* _TASK DATA_:
:::

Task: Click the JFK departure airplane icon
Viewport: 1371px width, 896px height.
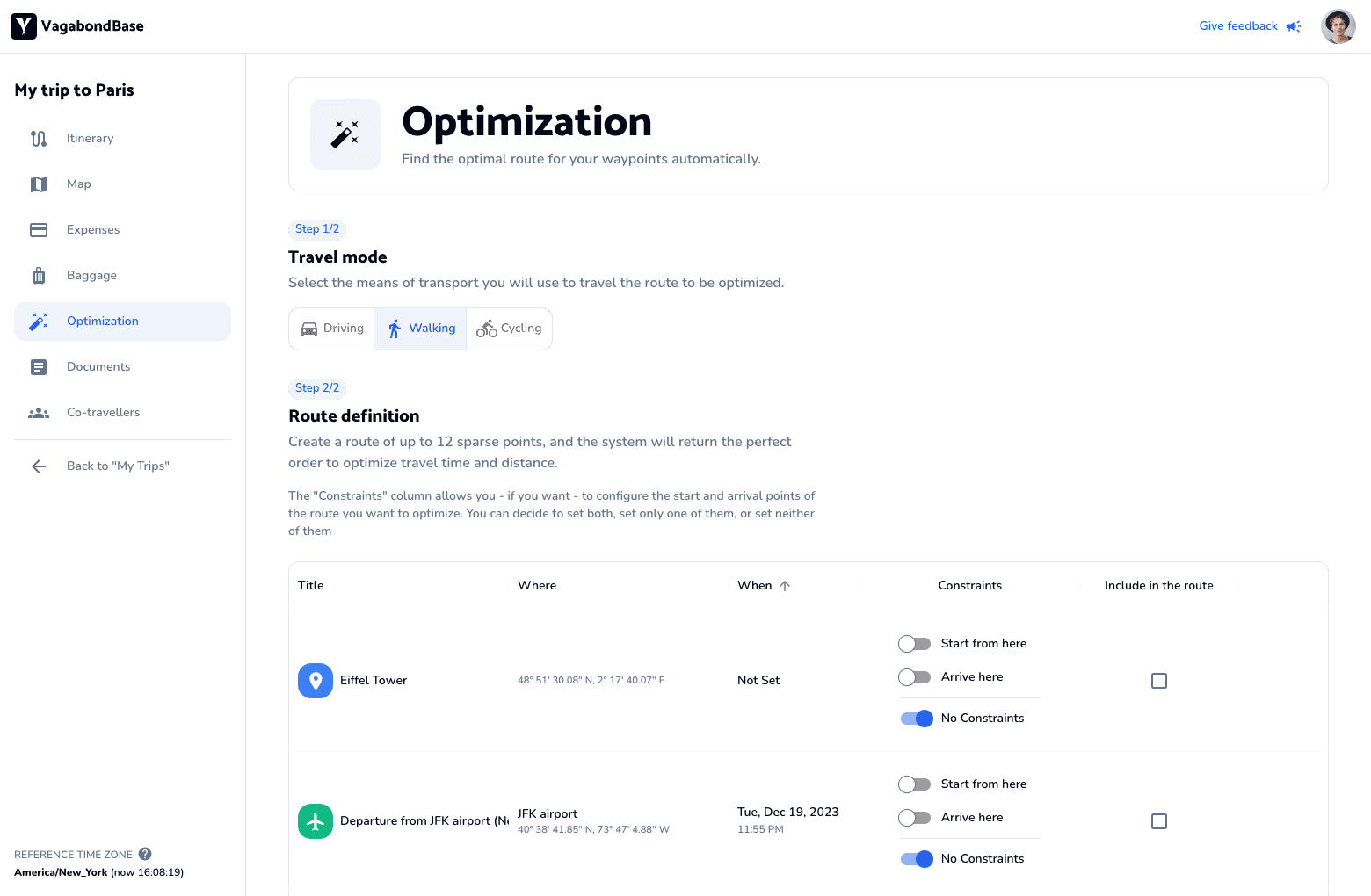Action: [316, 821]
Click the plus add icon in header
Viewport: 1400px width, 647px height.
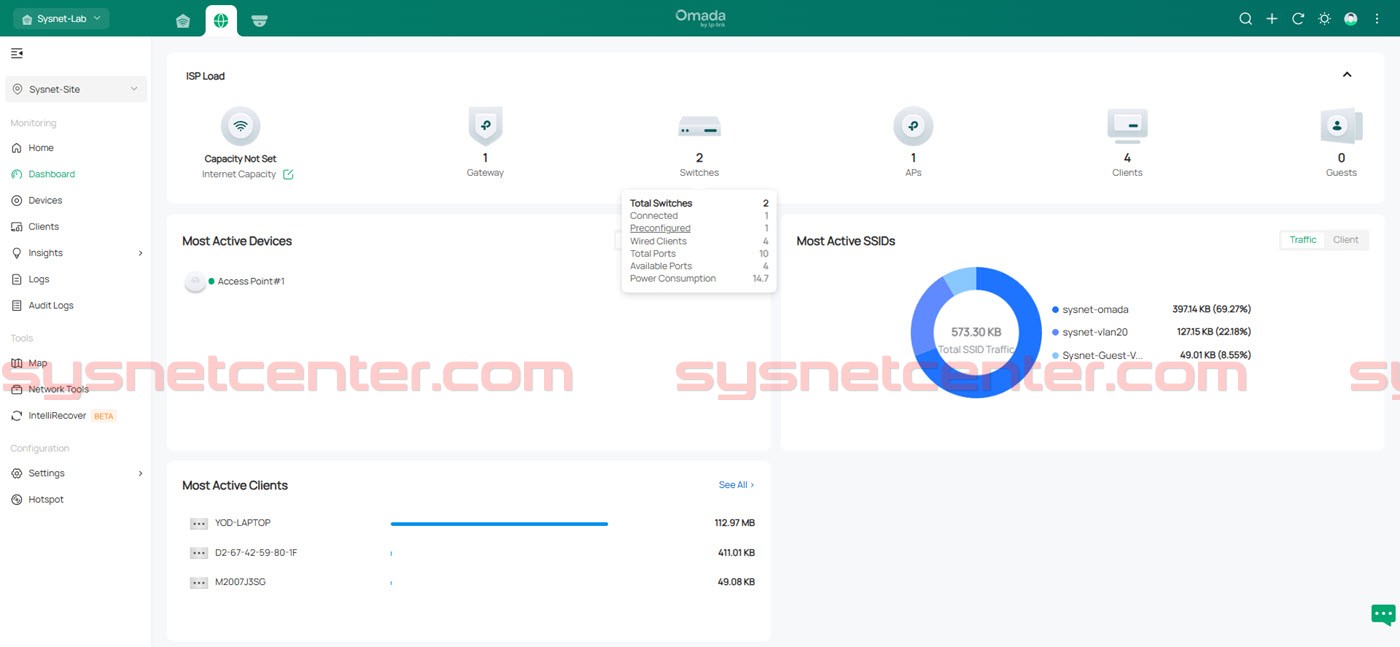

:::

The data above should be returned in full, exactly as written, apart from its images.

Task: Click the JFK departure airplane icon
Viewport: 1371px width, 896px height.
Action: [316, 821]
Click the plus add icon in header
Viewport: 1400px width, 647px height.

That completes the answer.